**Dataset records**.
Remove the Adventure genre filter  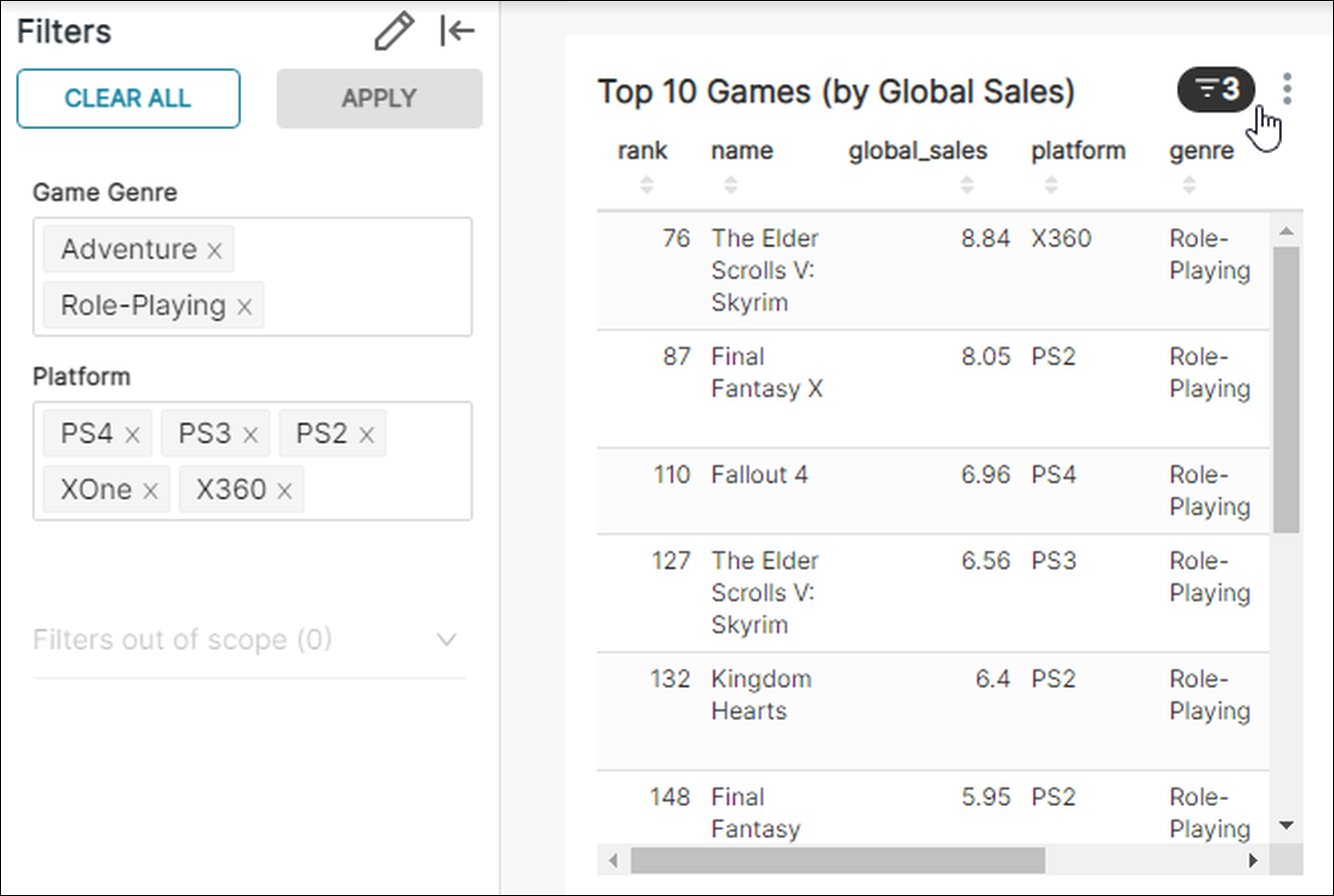click(213, 250)
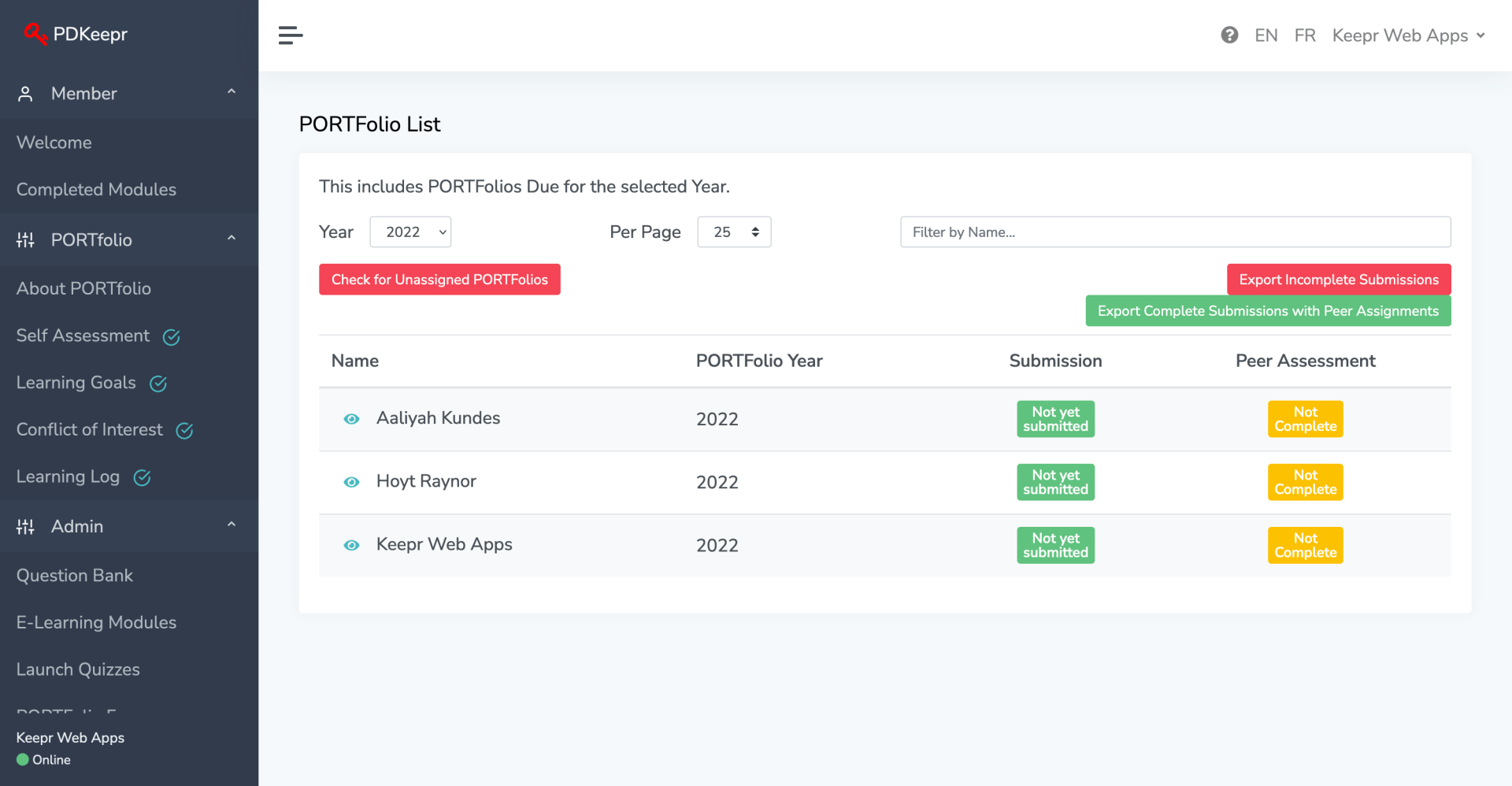The width and height of the screenshot is (1512, 786).
Task: View Aaliyah Kundes portfolio via eye icon
Action: [351, 419]
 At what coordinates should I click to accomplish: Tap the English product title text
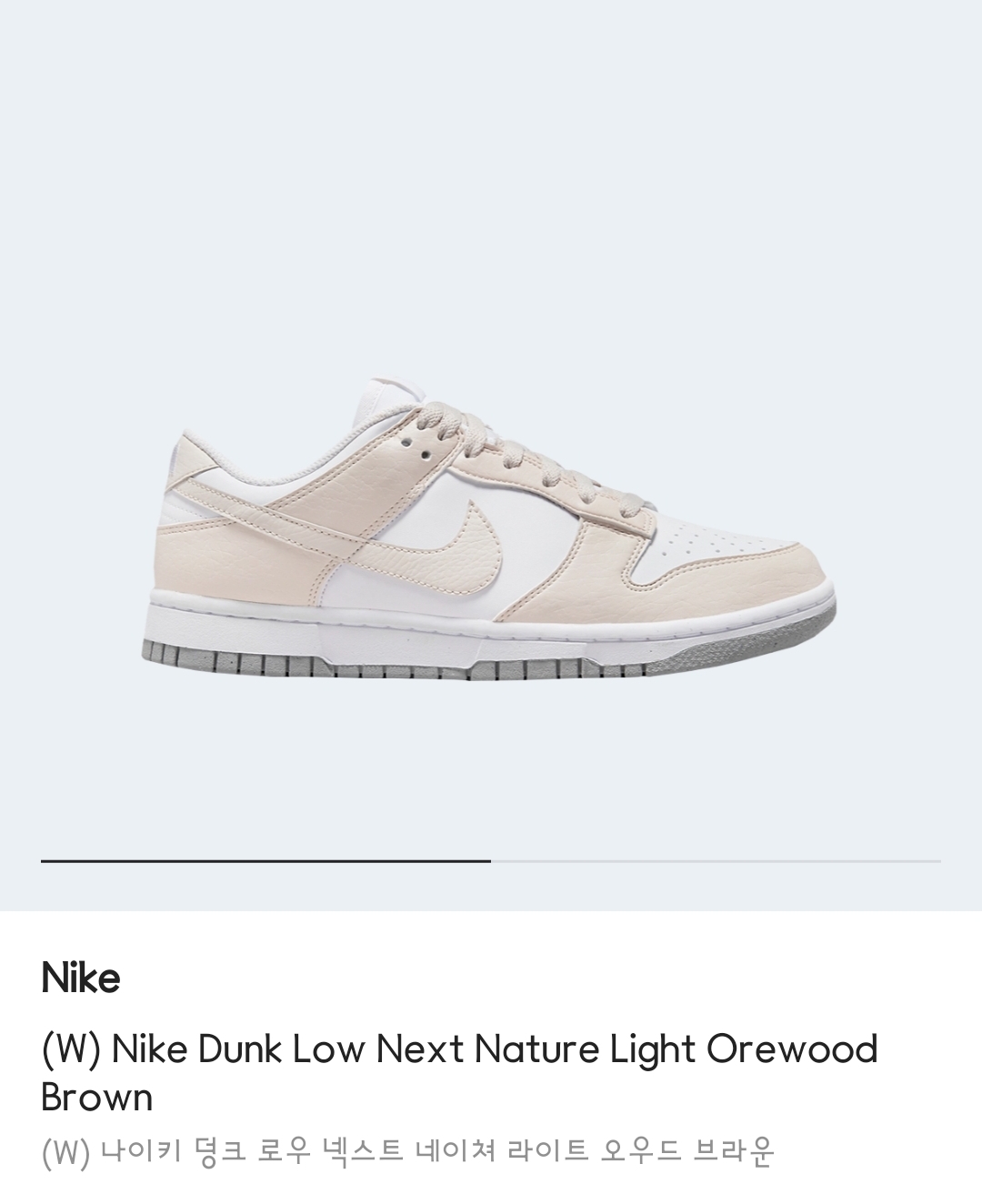[459, 1073]
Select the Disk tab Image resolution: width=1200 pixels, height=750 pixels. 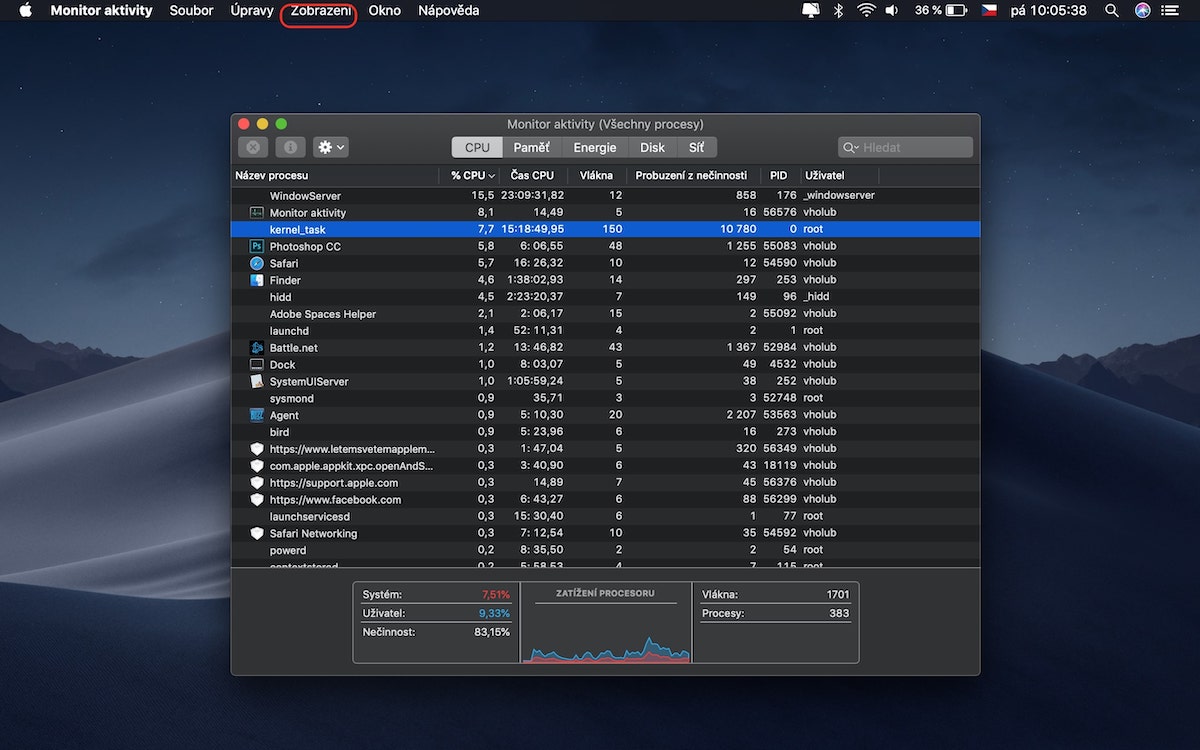[x=652, y=147]
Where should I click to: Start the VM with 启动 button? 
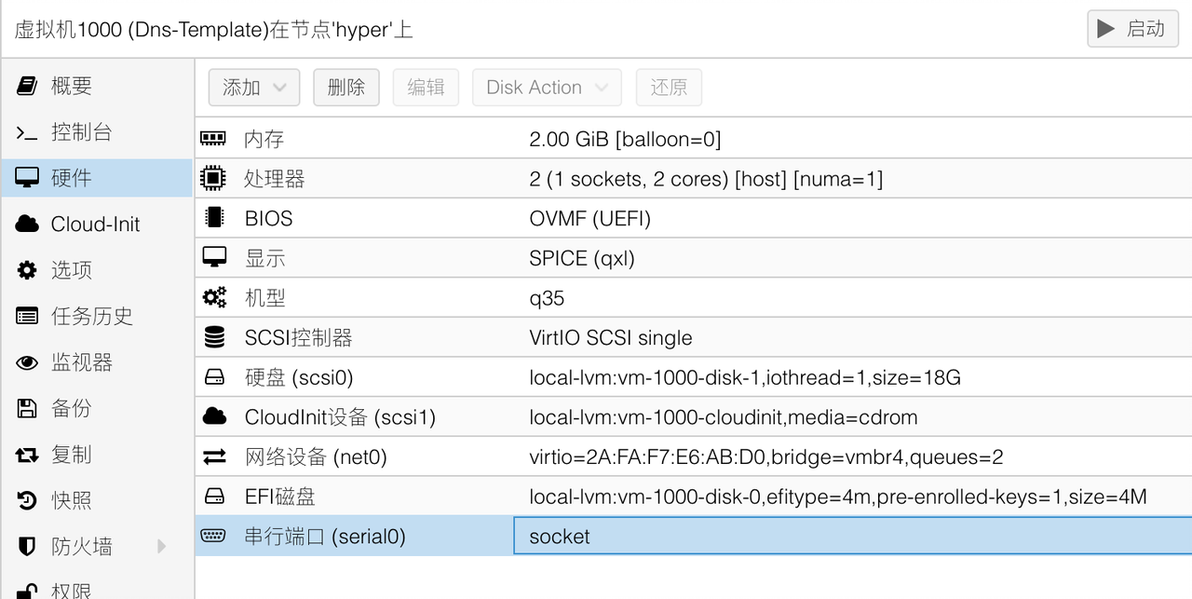point(1133,29)
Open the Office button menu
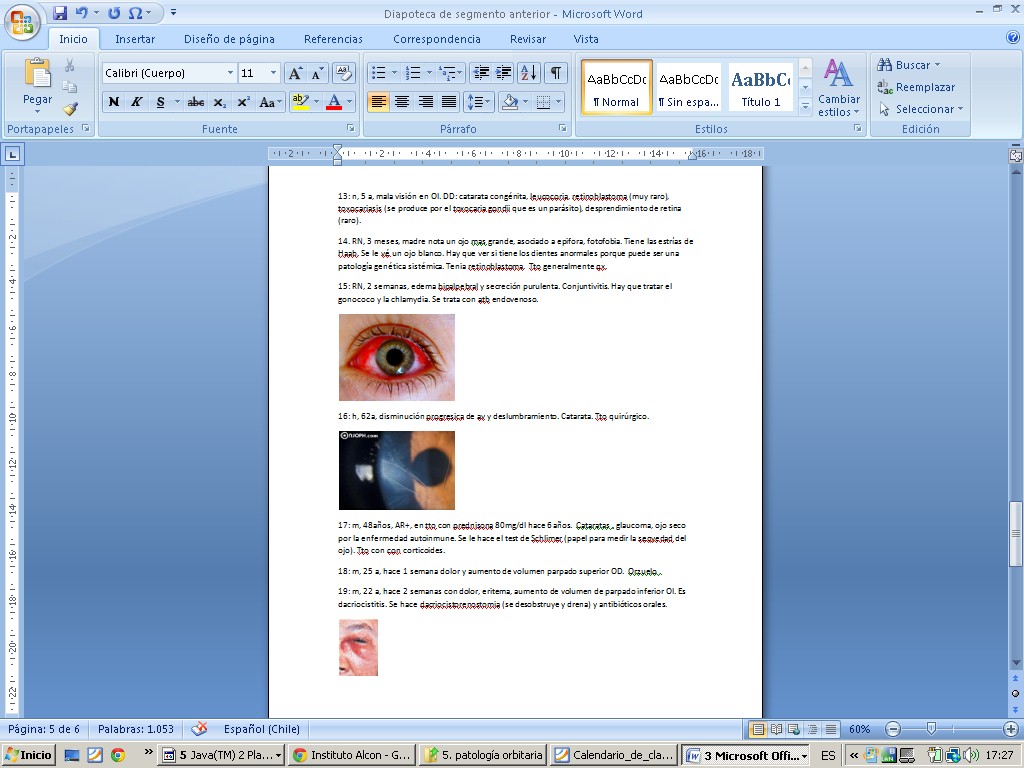This screenshot has width=1024, height=768. click(x=20, y=20)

**Work order**. In the listing above, find the line containing "Where should I" and restate it and every later line verbatim, with the pictures left out.

**Answer box**.
Where should I click to: Start the VM with 启动 button? 
point(1133,29)
Open the Office button menu
This screenshot has width=1024, height=768. click(x=20, y=20)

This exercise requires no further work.